In the agile community, we focus on decreasing that batch size down to just a few weeks worth of work at a time and by reducing the batch size, we greatly improve time to market. It is common in Scrum to focus on batch sizes of 2 – 4 weeks worth of work that is organized into time-boxed iterations. At the end of each iteration we stop the line and re-plan for the next batch delivery. For many organizations, this results in huge improvements in time-to-market. But what next? Once teams have reached the benefits of scrum, where do they go next?

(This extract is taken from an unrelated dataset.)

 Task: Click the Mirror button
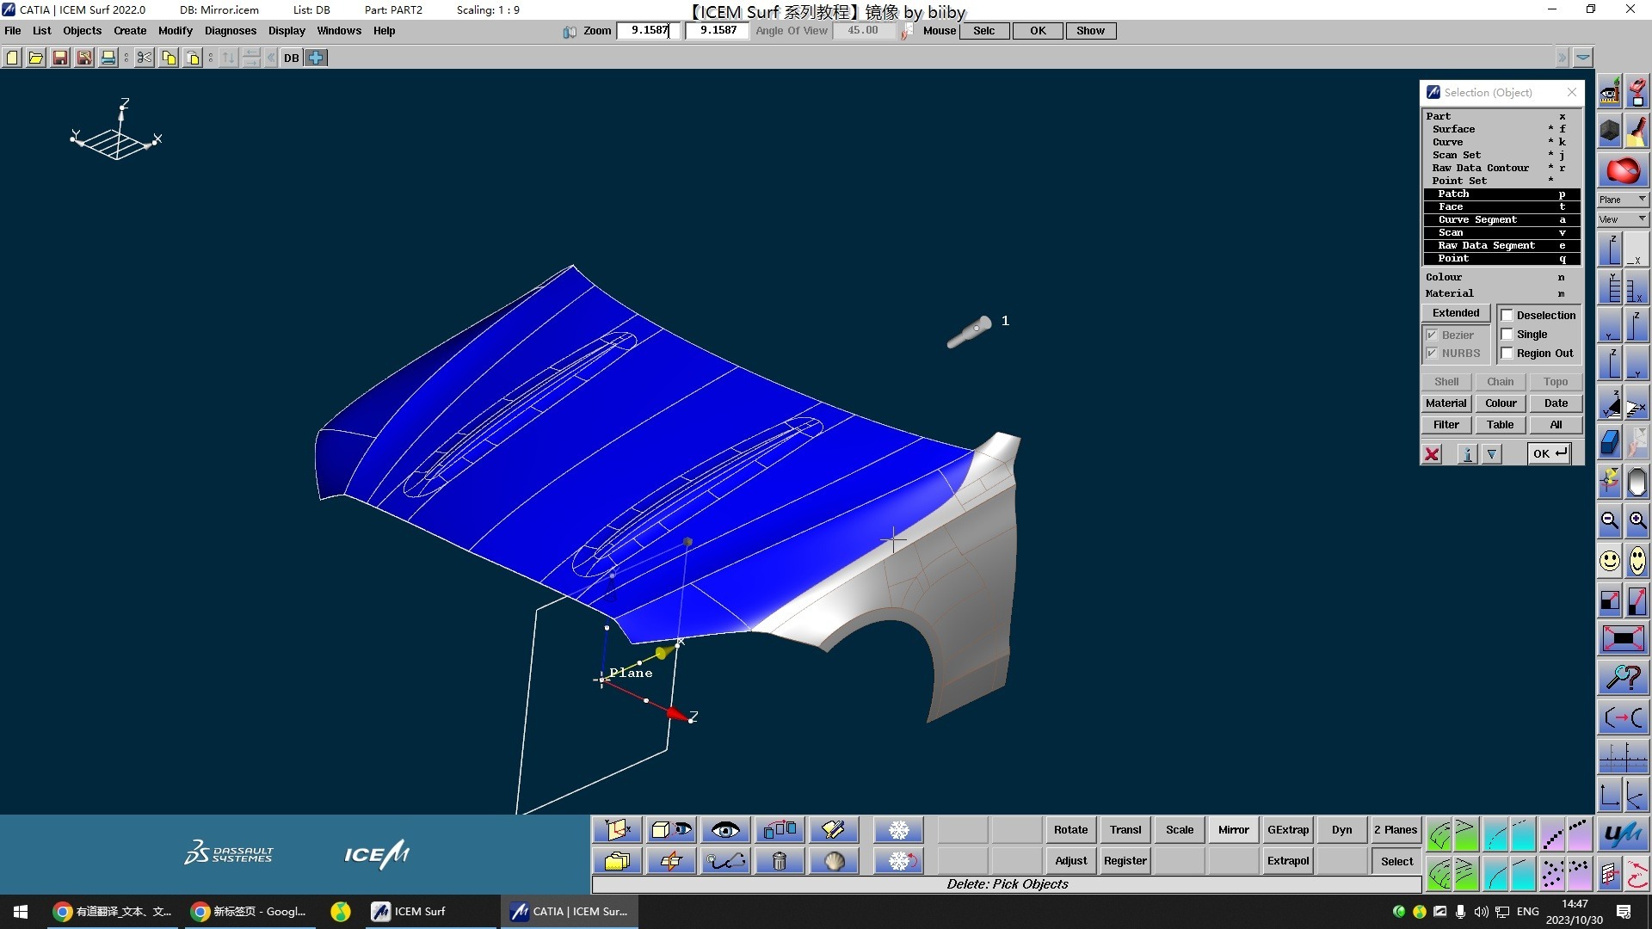(1233, 830)
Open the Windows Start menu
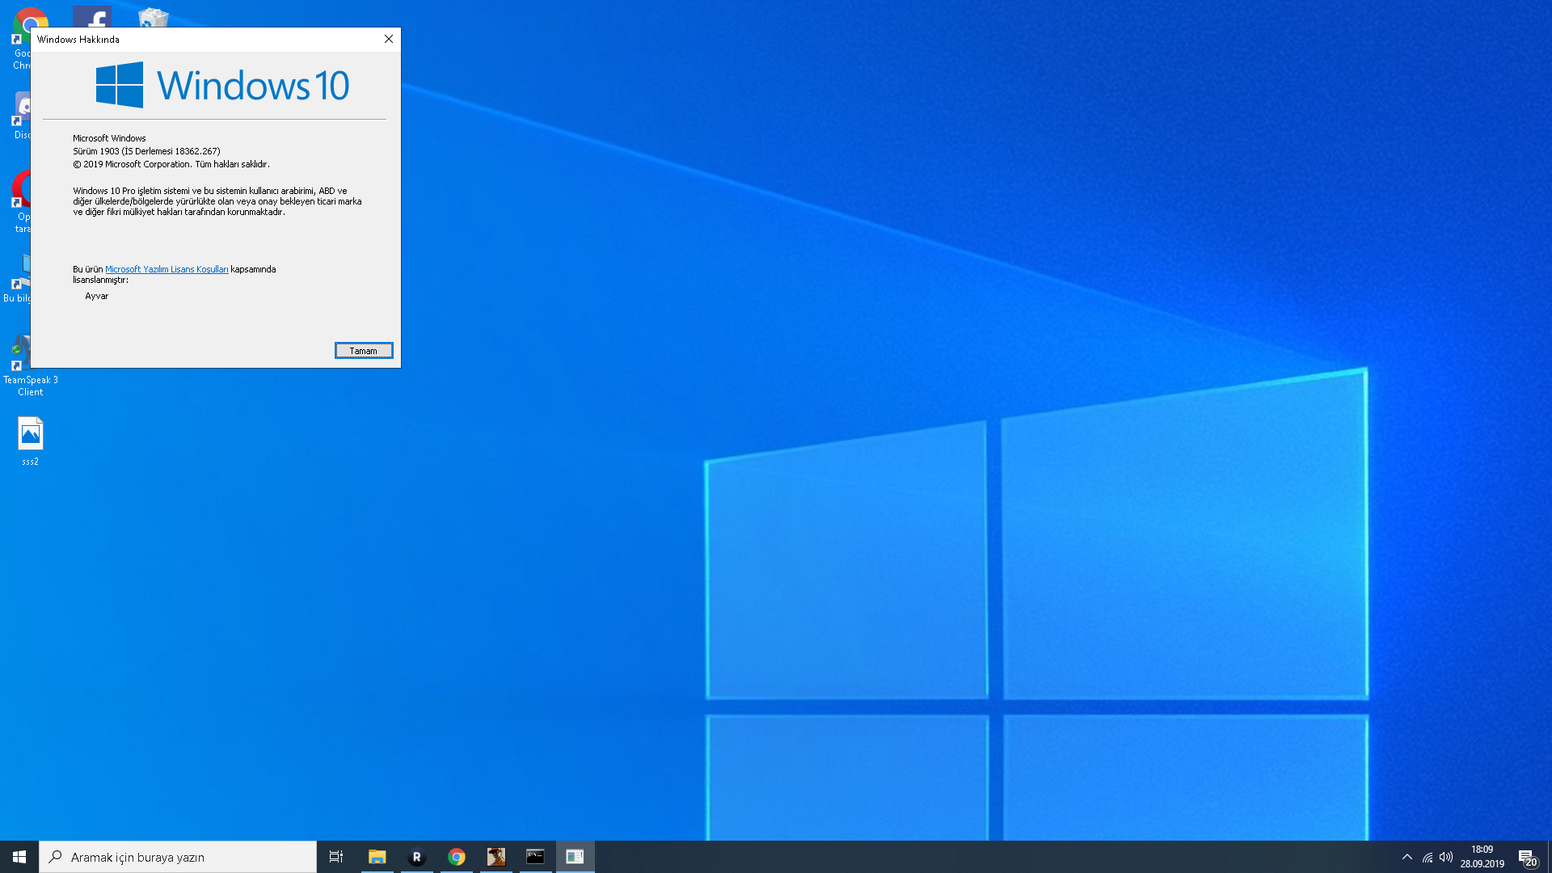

In Scrum, Batch Sizes Can Be Further Reduced for Faster Delivery

Organizations that have successfully used short iterations may be ready to take the next step. As we move closer to a batch size of 1 and closer to a state of continuous flow, our time-to-market will improve yet again. This is where “scrum-ban” comes in. The word scrum-ban comes from the Japanese word “kanban” combined with Scrum. In Scrum-ban, we move even closer to the ideal:
  • We do not need to stop the production line every 2-4 weeks for rigorous re-planning of the upcoming iteration. As work requests come in, we prioritize them, give them very rough estimates in real-time, and then put them into the queue at their appropriate point in the backlog. When the team finishes a piece of work, they pull the next highest priority item from the backlog and focus on delivering it.
  • There is no need for iterations with batch sizes of 2-4 weeks worth of work. In scrum-ban, we aim towards continuous flow and continuous delivery.
  • In Scrum, we put significant emphasis on estimation because we need to commit to a batch of work that will fit into the 2-4 week iteration boundary. In scrum-ban, we have no such artificial boundaries so we can reduce the effort required to create estimates even further.

This article just touches on the ScrumBan concept, and putting the concept to work is non-trivial, but even with this short introduction I think that you can see that we can make another leap in productivity and speed to market by moving towards even smaller batch sizes, reducing the need for time spent on estimation, and eliminating the need to stop the production line for iteration planning.